--- Given passage ---
####

Note: this post is part of a series of posts regarding HP3804 (Psychological Testing)
With Reliability covered — we can now move on to Validity (also known as accuracy). I’m sure you have seen this picture before illustrating the difference between Relaibility and Validity:
The above archery picture is something you would likely have seen back in secondary school — when your physics teachers were trying to explain to you the difference between reliability and validity (throwback to Vernier Caliper Days!)
Here’s somthing the probably didn’t tell you however — reliability precedes accuracy (validity).
Why, you may ask? I don’t know if you guys have ever played archery before — or for the Singaporean Guys when you did your live firing during NS, you would have realised that your instructors cannot advice you on anything other than “try to shoot more consistently” if your shooting is all over the place.
Because it’s simple, really. You cannot be accurate if you are not consistent. Consider the below scenario:
Accurate? Perhaps? (some did hit the bullseye). Reliable? Definitely not.
Point being, you need ensure that you are actually measuring something (reliability) — before you can ask what it is measuring (validity). If you can’t consistently measure one thing, there’s really no point talking about validity at all because even if you do the bullseye occasionally — people won’t trust your skills because it may be a fluke. Measurements scales follow the same concept!
Which is why validity only comes into play when your measurement is reliable. Only when you know you are consistently hitting one specific area — then you can go and ask — am I hitting the bullseye that I want to hit?

####

(Word and element pointing rows)
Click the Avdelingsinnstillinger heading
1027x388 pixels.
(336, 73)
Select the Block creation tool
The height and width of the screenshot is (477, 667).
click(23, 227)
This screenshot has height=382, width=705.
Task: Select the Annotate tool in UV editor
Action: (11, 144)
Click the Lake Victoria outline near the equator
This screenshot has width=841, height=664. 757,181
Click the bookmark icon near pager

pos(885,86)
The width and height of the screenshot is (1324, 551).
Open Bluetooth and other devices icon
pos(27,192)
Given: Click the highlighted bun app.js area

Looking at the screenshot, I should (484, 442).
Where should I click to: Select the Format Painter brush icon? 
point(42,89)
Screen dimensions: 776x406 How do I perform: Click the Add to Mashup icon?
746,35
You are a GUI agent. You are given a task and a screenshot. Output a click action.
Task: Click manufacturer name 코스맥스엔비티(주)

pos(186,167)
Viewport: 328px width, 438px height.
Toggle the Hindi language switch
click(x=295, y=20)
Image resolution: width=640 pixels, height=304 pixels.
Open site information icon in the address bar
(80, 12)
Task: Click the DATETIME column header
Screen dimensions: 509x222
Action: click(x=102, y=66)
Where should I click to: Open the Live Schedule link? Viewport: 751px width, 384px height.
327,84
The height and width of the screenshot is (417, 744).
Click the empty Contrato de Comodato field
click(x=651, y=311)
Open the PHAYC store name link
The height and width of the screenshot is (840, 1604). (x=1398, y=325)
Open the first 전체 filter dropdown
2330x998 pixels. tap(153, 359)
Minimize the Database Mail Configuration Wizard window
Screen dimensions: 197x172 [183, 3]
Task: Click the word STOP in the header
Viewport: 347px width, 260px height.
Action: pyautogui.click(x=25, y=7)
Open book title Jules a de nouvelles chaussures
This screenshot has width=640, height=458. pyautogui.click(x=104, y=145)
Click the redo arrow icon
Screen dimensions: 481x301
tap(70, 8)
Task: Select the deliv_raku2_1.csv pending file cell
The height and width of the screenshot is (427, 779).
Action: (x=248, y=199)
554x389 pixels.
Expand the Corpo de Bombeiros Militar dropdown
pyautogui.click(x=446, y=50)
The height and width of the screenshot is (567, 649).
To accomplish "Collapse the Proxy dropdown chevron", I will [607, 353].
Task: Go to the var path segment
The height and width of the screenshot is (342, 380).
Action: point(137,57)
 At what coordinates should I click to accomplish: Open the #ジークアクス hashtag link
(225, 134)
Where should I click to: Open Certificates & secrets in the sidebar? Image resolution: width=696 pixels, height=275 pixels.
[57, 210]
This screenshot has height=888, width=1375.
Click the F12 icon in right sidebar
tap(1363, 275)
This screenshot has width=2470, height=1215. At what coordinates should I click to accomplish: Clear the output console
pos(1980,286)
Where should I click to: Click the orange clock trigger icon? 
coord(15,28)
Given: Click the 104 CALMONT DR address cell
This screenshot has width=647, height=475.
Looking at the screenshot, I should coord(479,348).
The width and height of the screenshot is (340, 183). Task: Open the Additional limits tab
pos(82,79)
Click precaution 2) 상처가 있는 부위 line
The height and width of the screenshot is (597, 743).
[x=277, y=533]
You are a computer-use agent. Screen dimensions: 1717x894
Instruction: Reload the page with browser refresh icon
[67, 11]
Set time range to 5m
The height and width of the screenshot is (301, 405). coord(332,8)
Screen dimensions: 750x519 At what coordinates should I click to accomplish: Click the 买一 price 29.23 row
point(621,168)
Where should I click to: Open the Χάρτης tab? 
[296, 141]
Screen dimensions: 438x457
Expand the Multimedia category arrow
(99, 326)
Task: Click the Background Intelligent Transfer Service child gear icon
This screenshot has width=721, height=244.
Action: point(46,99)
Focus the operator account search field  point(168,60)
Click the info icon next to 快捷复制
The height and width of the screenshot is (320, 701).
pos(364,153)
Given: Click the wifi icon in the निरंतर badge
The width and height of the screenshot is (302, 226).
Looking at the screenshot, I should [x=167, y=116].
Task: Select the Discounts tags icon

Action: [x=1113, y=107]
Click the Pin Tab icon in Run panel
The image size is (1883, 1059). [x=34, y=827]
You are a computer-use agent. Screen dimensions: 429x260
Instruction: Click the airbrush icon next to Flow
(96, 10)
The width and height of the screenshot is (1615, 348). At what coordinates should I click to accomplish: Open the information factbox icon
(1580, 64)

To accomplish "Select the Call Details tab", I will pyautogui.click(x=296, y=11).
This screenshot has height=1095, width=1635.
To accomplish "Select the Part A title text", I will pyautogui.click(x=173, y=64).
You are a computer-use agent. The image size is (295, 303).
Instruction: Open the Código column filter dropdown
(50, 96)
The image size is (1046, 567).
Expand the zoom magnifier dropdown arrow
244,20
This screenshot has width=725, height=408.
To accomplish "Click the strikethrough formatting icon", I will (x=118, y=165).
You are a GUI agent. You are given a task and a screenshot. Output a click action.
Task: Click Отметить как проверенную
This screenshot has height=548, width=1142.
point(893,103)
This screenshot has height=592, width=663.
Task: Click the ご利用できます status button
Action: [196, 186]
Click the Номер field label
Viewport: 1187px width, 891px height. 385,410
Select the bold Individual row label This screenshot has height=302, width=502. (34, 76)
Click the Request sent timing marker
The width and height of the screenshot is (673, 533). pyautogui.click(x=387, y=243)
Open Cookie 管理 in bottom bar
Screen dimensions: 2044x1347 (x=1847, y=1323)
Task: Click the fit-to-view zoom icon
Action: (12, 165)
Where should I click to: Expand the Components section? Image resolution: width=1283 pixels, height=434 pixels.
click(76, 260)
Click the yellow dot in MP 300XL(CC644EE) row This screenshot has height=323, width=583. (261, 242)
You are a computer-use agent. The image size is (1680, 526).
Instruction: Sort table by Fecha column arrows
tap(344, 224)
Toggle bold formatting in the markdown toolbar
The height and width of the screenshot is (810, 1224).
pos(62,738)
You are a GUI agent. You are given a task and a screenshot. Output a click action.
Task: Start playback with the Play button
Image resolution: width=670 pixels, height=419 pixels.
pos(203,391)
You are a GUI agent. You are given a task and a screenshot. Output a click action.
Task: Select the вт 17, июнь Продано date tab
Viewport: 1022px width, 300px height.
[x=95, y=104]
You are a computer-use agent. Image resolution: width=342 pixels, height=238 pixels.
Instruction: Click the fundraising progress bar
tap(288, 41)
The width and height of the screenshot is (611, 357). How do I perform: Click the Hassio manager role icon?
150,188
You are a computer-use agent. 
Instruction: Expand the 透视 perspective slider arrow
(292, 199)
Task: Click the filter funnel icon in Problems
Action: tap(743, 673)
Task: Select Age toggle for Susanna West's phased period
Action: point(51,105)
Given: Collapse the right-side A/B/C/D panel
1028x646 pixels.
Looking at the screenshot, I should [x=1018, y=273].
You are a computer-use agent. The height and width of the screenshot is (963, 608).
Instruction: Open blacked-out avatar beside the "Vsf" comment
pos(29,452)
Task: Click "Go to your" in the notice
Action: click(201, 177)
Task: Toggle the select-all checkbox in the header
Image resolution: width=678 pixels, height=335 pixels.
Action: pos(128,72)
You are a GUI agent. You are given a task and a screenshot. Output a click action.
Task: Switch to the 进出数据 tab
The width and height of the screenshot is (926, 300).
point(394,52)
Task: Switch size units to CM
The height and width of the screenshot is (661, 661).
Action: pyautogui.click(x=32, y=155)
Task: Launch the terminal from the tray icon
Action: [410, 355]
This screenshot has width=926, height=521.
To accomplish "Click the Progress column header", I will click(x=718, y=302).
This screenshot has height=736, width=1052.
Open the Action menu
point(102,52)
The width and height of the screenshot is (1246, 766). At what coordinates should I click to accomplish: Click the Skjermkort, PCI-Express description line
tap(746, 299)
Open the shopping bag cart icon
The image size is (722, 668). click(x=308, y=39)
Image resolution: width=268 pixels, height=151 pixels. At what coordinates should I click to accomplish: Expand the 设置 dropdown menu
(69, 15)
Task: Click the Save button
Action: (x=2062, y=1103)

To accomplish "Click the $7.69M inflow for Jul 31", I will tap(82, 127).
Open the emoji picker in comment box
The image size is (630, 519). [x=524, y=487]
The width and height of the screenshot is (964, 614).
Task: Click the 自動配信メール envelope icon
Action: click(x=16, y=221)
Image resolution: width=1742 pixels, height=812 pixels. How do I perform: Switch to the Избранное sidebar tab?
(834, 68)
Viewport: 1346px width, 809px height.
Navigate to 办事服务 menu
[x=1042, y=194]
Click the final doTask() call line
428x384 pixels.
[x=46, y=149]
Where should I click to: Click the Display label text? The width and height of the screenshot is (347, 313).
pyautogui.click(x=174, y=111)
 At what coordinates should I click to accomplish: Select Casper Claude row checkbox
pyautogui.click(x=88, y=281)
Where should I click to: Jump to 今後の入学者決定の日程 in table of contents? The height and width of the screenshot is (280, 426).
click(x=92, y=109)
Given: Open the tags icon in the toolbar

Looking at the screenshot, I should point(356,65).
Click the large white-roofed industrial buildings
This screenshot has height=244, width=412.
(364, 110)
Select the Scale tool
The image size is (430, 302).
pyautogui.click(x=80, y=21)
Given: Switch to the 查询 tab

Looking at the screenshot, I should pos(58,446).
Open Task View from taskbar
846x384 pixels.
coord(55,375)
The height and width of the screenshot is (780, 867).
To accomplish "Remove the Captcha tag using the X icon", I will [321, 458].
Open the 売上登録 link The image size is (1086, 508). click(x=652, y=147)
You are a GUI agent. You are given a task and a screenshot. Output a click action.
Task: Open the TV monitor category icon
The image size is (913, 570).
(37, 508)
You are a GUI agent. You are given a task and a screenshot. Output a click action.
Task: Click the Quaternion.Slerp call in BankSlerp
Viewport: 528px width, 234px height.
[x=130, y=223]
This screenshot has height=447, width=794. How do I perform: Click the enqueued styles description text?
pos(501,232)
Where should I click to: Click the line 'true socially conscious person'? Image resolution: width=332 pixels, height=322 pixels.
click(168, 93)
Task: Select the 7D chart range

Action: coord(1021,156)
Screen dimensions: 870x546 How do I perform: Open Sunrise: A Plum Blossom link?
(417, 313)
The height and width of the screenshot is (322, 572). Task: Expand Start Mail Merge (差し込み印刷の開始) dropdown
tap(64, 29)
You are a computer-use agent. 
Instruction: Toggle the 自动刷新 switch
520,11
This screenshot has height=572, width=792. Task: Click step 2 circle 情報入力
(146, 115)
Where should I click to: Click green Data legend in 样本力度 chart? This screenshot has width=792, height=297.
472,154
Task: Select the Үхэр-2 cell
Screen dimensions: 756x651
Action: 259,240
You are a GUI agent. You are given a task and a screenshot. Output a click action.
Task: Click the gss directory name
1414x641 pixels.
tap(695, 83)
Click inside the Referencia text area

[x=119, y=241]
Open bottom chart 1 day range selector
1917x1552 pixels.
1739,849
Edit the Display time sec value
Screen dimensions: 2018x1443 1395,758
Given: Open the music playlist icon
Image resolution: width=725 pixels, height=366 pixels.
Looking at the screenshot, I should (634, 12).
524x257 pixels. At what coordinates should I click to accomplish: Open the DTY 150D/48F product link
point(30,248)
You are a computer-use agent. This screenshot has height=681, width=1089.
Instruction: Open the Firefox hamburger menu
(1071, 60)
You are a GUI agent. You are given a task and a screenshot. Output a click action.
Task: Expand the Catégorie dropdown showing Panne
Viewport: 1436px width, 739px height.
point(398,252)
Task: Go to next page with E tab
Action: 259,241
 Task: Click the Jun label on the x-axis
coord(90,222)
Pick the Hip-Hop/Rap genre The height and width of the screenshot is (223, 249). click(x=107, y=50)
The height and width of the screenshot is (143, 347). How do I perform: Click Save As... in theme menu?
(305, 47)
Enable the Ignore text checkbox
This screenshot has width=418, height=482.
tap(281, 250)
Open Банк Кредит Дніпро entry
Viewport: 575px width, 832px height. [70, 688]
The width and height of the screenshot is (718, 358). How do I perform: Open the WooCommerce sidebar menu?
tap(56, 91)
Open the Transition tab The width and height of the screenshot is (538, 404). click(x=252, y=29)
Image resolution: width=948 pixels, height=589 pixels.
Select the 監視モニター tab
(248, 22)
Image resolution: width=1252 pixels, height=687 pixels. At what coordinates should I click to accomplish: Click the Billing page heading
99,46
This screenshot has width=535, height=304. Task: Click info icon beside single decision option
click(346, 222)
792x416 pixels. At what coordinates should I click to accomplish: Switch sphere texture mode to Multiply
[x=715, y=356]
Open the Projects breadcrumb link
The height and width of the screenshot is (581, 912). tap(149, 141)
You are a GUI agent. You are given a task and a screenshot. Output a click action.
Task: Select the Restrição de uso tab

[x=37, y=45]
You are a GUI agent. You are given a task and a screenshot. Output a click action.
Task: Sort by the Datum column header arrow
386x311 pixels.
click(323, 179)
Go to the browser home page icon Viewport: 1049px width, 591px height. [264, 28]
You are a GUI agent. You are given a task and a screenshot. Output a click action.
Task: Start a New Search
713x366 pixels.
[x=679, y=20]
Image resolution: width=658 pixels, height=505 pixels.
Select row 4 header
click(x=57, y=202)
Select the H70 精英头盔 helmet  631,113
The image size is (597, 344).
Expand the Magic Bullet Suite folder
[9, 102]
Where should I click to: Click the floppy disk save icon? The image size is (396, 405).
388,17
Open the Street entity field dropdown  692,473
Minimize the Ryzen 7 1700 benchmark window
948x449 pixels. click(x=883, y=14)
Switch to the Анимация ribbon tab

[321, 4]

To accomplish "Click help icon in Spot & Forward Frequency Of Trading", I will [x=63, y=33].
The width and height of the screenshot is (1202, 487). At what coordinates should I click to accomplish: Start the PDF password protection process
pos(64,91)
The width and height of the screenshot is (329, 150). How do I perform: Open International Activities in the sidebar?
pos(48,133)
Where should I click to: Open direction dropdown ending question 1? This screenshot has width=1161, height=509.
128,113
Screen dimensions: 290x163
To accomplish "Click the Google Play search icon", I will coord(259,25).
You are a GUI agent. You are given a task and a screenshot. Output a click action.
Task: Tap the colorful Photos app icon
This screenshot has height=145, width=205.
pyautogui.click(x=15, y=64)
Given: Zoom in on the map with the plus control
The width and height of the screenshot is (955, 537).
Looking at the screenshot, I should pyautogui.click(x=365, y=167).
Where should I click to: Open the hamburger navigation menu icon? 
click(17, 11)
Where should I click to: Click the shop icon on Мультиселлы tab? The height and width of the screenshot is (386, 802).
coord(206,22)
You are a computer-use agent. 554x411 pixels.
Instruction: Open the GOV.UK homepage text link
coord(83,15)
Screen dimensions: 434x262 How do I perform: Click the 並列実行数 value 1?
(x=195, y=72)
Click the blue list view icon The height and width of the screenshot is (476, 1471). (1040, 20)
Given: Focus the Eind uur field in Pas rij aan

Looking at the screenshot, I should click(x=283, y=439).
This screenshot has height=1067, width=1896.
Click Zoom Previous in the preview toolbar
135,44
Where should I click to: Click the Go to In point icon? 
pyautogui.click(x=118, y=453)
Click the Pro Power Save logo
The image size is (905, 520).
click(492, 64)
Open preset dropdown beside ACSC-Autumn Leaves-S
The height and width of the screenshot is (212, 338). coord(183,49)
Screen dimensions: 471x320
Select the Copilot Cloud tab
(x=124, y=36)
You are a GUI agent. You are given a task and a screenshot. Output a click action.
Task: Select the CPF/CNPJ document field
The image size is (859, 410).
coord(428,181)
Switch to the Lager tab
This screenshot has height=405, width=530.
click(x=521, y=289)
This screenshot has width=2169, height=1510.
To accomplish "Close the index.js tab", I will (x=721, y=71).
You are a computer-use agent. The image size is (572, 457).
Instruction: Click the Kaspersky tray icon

####

--- Task requirements ---
(1) Summarize the post on reliability and validity in two sentences.
(2) In the post on reliability and validity, what other name is given for validity?
(3) Carry on the post on reliability and validity from its final sentence.

--- Task-by-task outputs ---
(1) The post argues that reliability precedes validity (accuracy): a measurement cannot be accurate if it is not consistent, and validity only comes into play once it is reliable. Using archery and live firing as examples, it explains that occasional bullseyes from scattered shots may be a fluke and won't earn trust, and it says measurement scales follow the same concept.

(2) Accuracy.

(3)
Validity Explained
With all that said — what exactly is Validity, and how do we define it? Validity describes the extent to which you are measuring what you want to measure (bullseye). To give a more concrete example, say I have a question of “I am generally a happy person”. This question is part of an extroversion scale. Do you think it is a valid question?
Yes… and no? Research does indeed suggest that extroverts tend to be happier than introverts on average — so there is some basis to this question being a valid measurement of extroversion. But is it all? Definitely not.
Which brings me to the first type of validity I want to introduce to you — Content Validity.
Content Validity — One Form of Validity
Content Validity describes the extent to which your measurement scale covers all aspects of your construct. For extroversion, it would include things like happiness, energy around people, enjoyment of meeting strangers etc etc. My single question of “I am generally a happy person” is definitely insufficient to cover all aspects of extroversion — making it weak in terms of content validity. Do note that validity, similar to reliability, is judged at the scale level— not at the item level. So a more accurate (hah!) depiction of low content validity would be if all questions in the extroversion scale revolve around happiness only.
People argue that their scale has high content validity — in a similar manner to how I did above. Unfortunately, there’s no quantitative metric for content validity — only qualitative arguments. So to “prove” content validity, typically we need to go interview subject matter experts, do literature review, find past scales that measure similar things for comparison — etc etc etc. (this links back to why HP3804 has the strongest qualitative component out of all the statistics modules in NTU — scale development has an inherent qualitative component to it! You can’t run away from arguments in the field of psychometrics unforatey. Say bye bye to your simplistic decision rules of p < 0.05!)
If there’s no quantitative metric for content validity — is thre a quantitative metric for other forms of validity? Yes, there is!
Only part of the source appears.